The article above examines the differences in the price of electricity in states which regulate their electricity prices and states that have adopted “market” or unregulated pricing, in which firms are free to produce at the MR=MC level:
“The difference in prices charged to industrial companies in market states compared with those in regulated ones nearly tripled from 1999 to last July, according to the analysis of Energy Department data by Marilyn Showalter, who runs Power in the Public Interest, a group that favors traditional rate regulation.
The price spread grew from 1.09 cents per kilowatt-hour to 3.09 cents, her analysis showed. It also showed that in 2006 alone industrial customers paid $7.2 billion more for electricity in market states than if they had paid the average prices in regulated states.”

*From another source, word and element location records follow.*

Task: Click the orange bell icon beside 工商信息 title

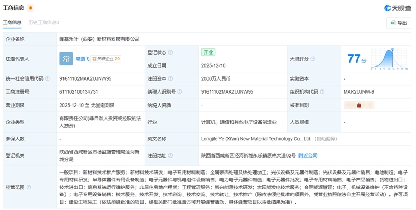Action: pyautogui.click(x=31, y=8)
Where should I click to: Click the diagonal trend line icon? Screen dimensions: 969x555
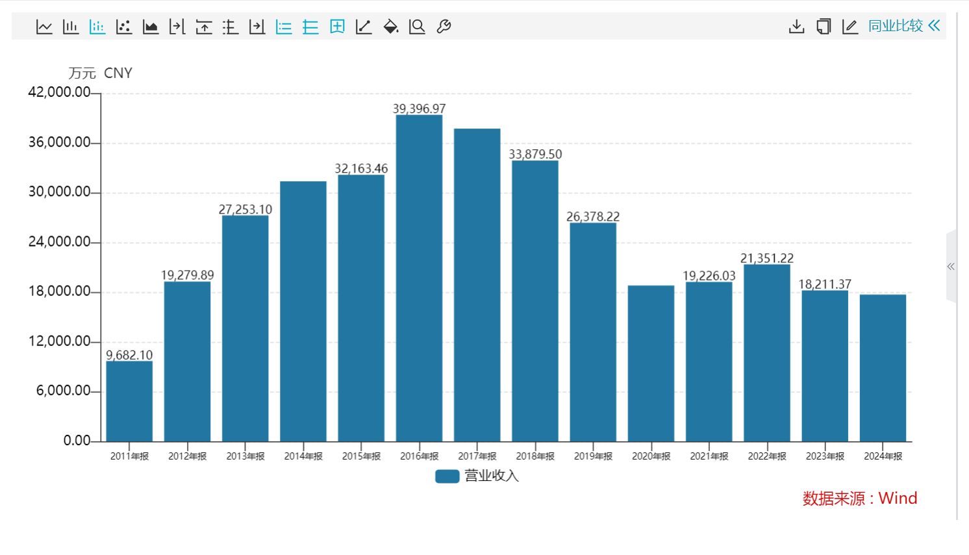click(364, 27)
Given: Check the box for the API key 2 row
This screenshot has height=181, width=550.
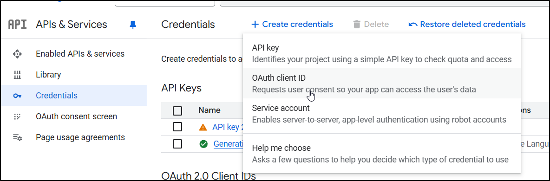Looking at the screenshot, I should click(177, 127).
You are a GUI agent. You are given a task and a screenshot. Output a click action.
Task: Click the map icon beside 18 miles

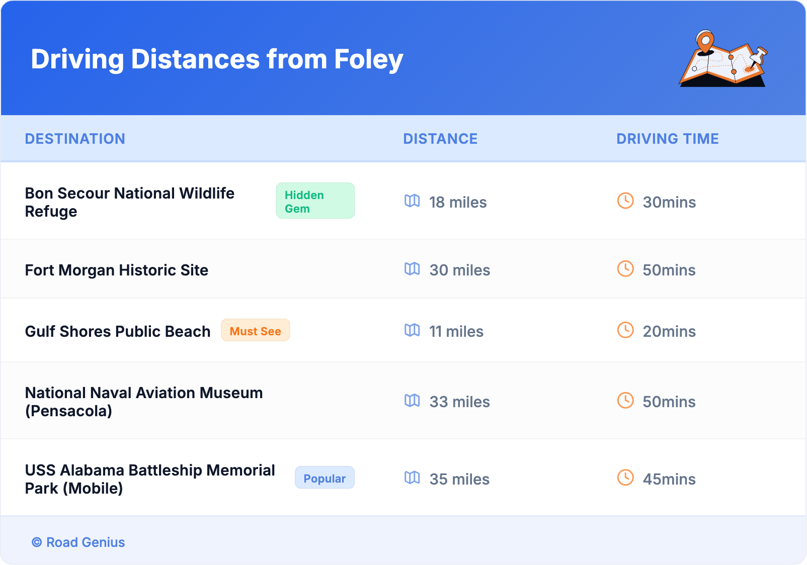coord(412,201)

The idea of deregulation of electricity markets was that removing price ceilings would lead to greater economic profits for the firms, which would subsequently attract new firms into the market. More competitive markets should then drive prices down towards the socially-optimal price, benefiting consumers and producers by forcing them to be more productively efficient in order to compete (remember “Economic Darwinism”?). It appears, however, that higher prices have not, as hoped, led to lower prices:
“Since 1999, prices for industrial customers in deregulated states have risen from 18 percent above the national average to 37 percent above,” said Mrs. Showalter, an energy lawyer and former Washington State utility regulator.
In regulated states, prices fell from 7 percent below the national average to 12 percent below, she calculated…

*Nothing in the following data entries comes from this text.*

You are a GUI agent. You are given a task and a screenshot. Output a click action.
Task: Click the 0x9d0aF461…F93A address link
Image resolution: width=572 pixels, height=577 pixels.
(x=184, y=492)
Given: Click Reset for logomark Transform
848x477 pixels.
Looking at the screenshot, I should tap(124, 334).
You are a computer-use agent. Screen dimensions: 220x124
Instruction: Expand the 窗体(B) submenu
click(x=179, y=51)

In market states, electricity customers of all kinds, from homeowners to electricity-hungry aluminum plants, pay $48 billion more each year for power than they would have paid in states with the traditional system of government boards setting electric rates…”
That $48 billion represents higher costs of production for other firms that require large inputs of energy in their own production, higher electricity bills for cash-strapped households, and greater profits and shareholder dividends for the powerful firms that provide the power. On the bright side, higher prices for electricity should lead to more careful and conservative use of power, reducing Americans’ impact on global warming (since the vast majority of the country’s power is generated using fossil fuels).

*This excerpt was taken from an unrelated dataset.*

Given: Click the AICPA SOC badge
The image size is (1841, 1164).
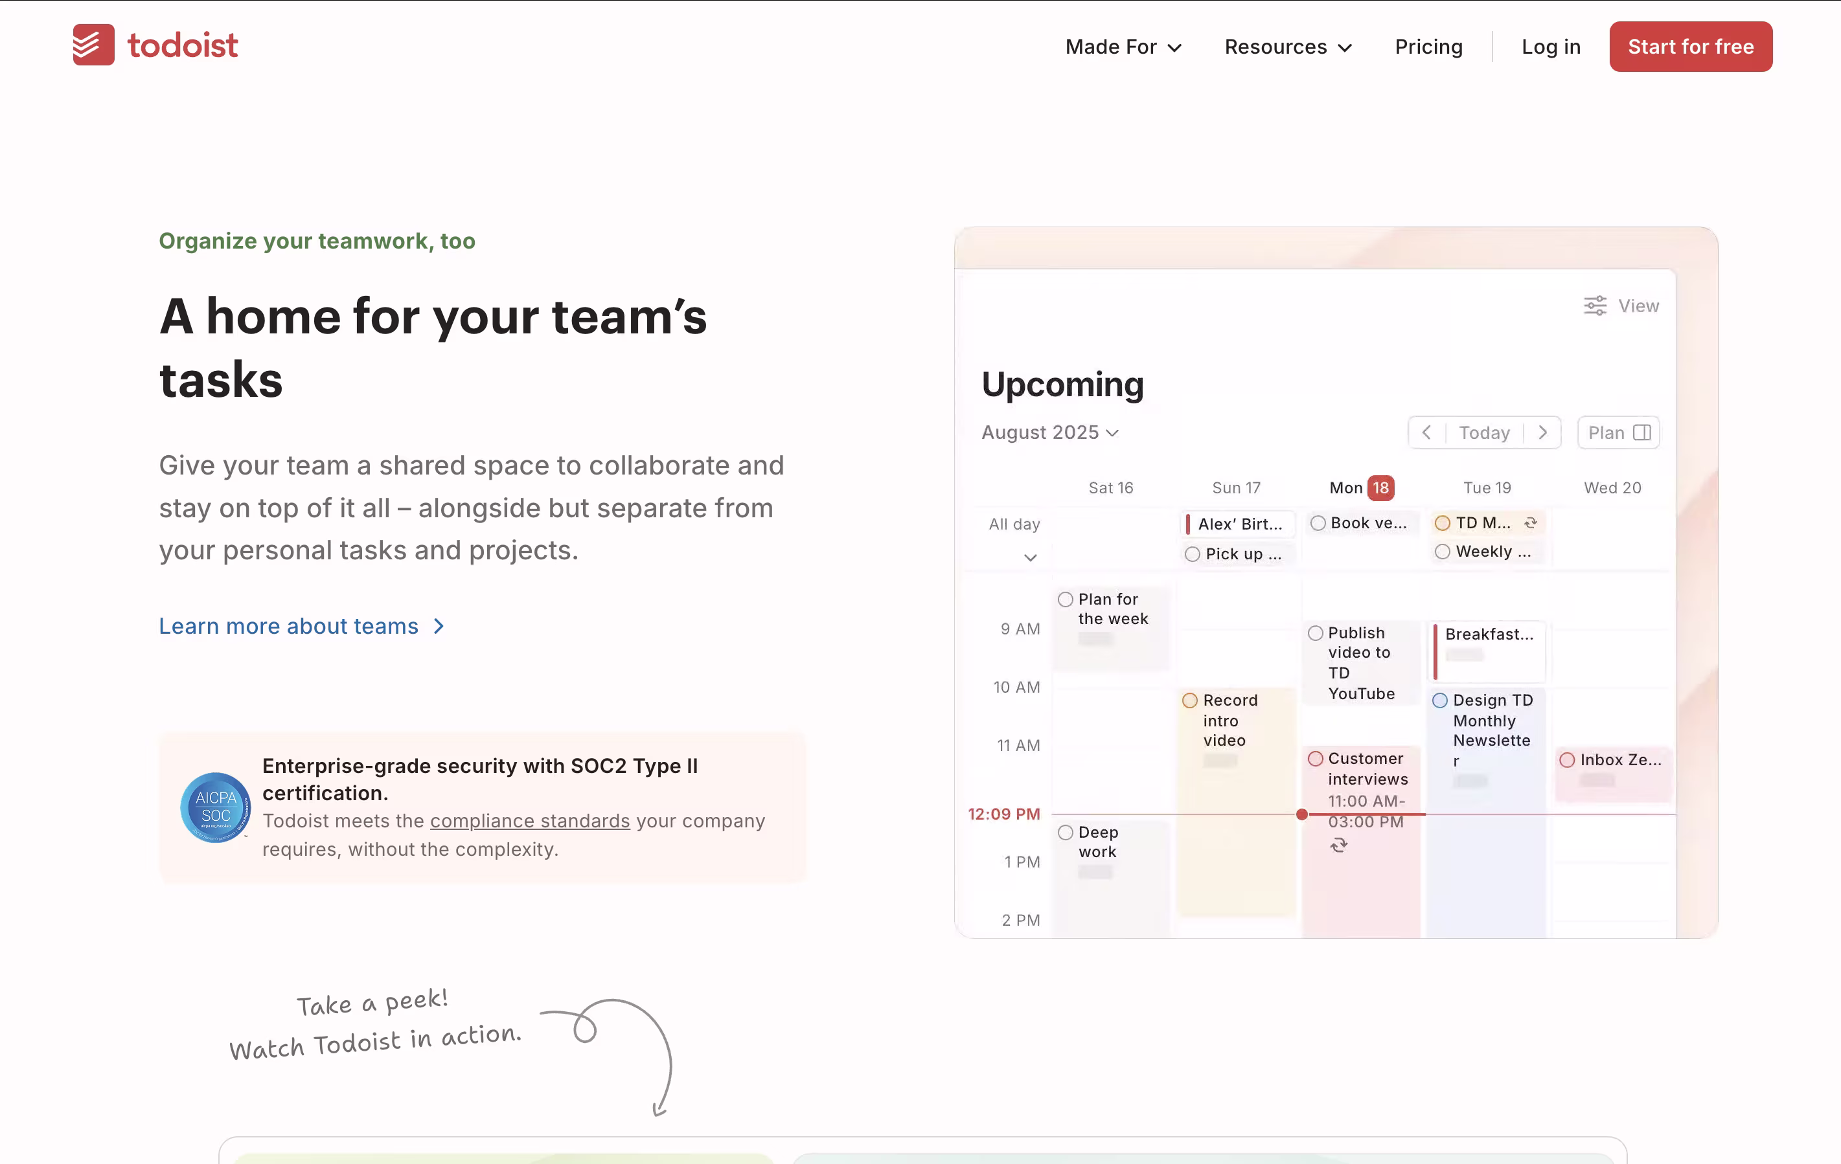Looking at the screenshot, I should click(215, 807).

Here arises another question? Should we be opposed to higher profits for powerful electricity firms if their profits result in much needed energy conservation and a reduction in greenhouse gas emissions? An environmental economist might argue that if customers are to pay higher prices for their energy, it might as well be in the form of a carbon tax, which rather than increasing profits for a monopolistic firm would generate revenue for the government. In theory tax revenue could be used to subsidize or otherwise promote the development and use of “green energies”.
Whether customers paying higher prices for traditionally under-priced electricity is a good or bad thing depends on your views of conservation. But whether higher profits for a powerful electricity company are more desirable than increased tax revenue for the government are beneficial for society or not seems clear. If we’re paying higher prices, the resulting revenue is more likely to be put towards socially desirable uses if it’s in the government’s hands rather than in the pockets of shareholders of fossil fuel burning electricity monopolies.
- Why do governments regulate the prices in industries such as natural gas and electricity?
- Why would a state government think that de-regulation of the electricity industry might eventually result in lower prices in the long-run?
- Why, in reality, did the price of electricity in unregulated electricity markets ultimately increase so much that consumers in the market states paid billions of dollars more than in regulated states?
- What industries besides that for electricity share characteristics that might qualify them as “natural monopolies”? Which of the industries you identified should be regulated by government, and WHY?